▶ _Set problem_: Transcribe the lines of each of the records below verbatim, omitting the pictures from your answer.

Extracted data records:
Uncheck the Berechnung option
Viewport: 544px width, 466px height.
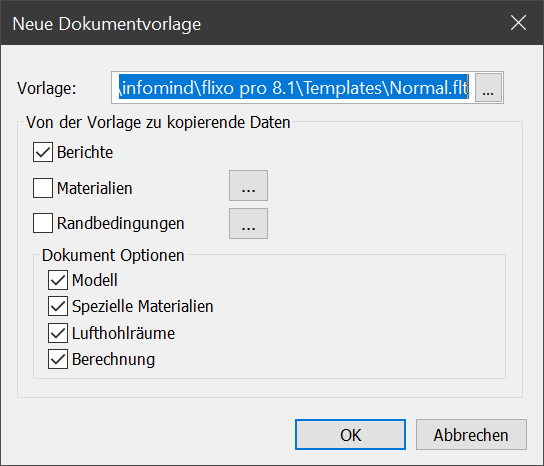click(x=58, y=359)
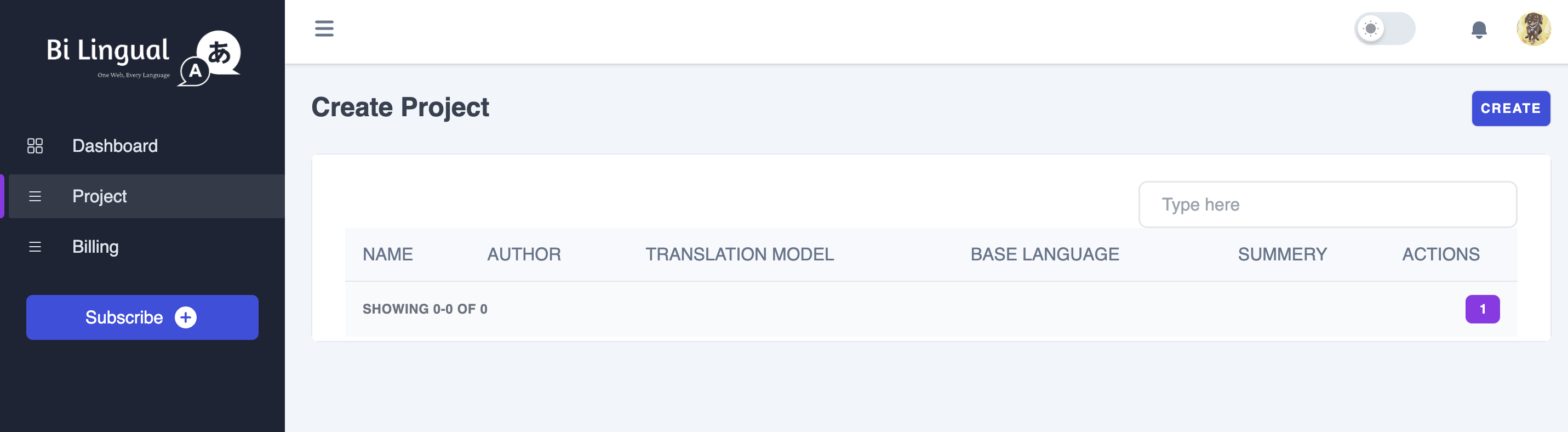Sort by the AUTHOR column header

(x=524, y=254)
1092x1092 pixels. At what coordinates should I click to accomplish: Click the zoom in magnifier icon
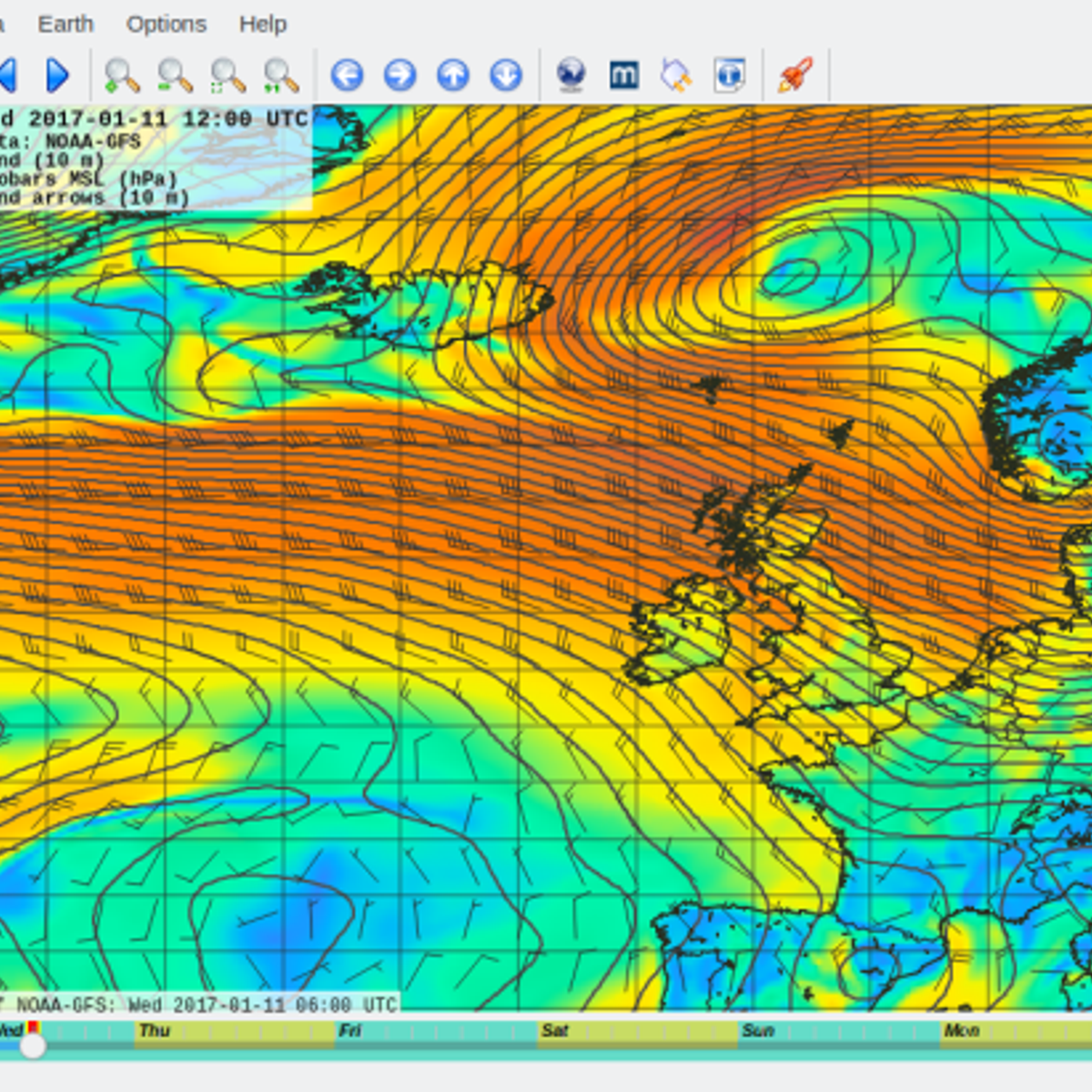click(x=121, y=76)
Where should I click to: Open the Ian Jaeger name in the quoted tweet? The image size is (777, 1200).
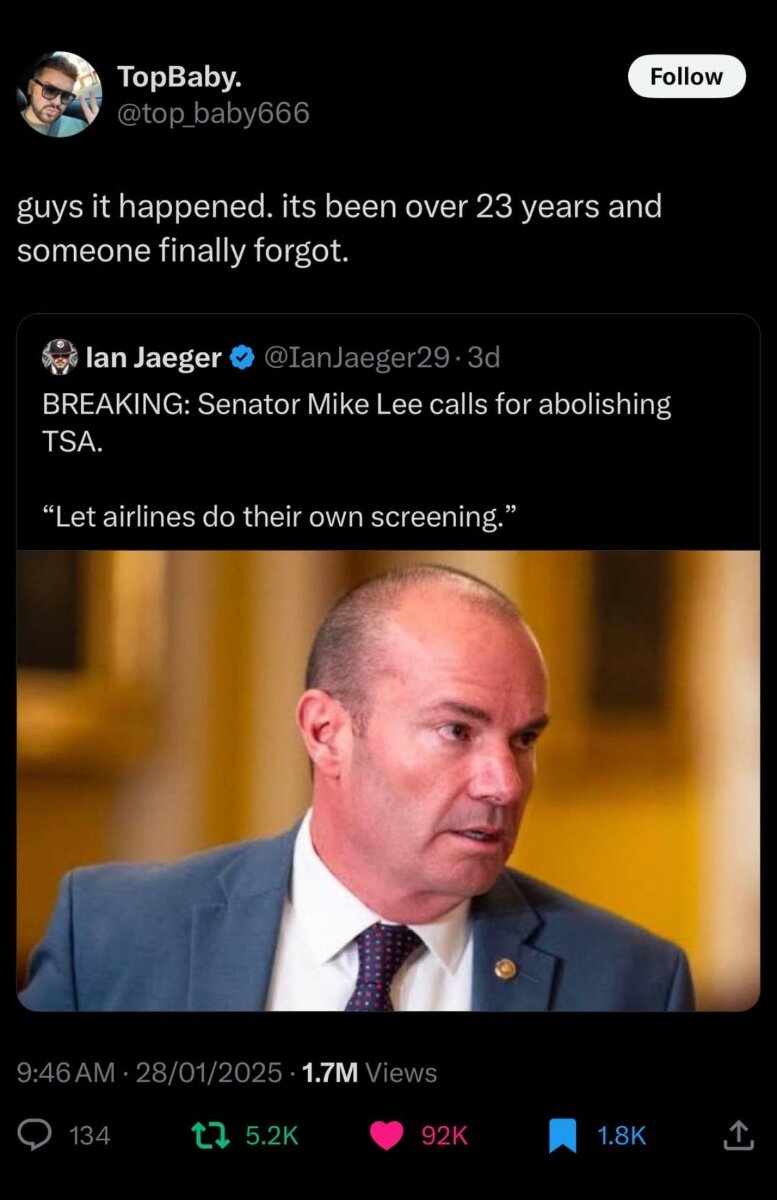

▶ _The reply_:
Uncheck the Berechnung option
Viewport: 544px width, 466px height.
click(x=58, y=359)
Sort by the AUTHOR column header

(x=524, y=254)
1092x1092 pixels. At what coordinates should I click to accomplish: Click the zoom in magnifier icon
click(x=121, y=76)
Where should I click to: Open the Ian Jaeger name in the quoted tweet? The image size is (777, 1200).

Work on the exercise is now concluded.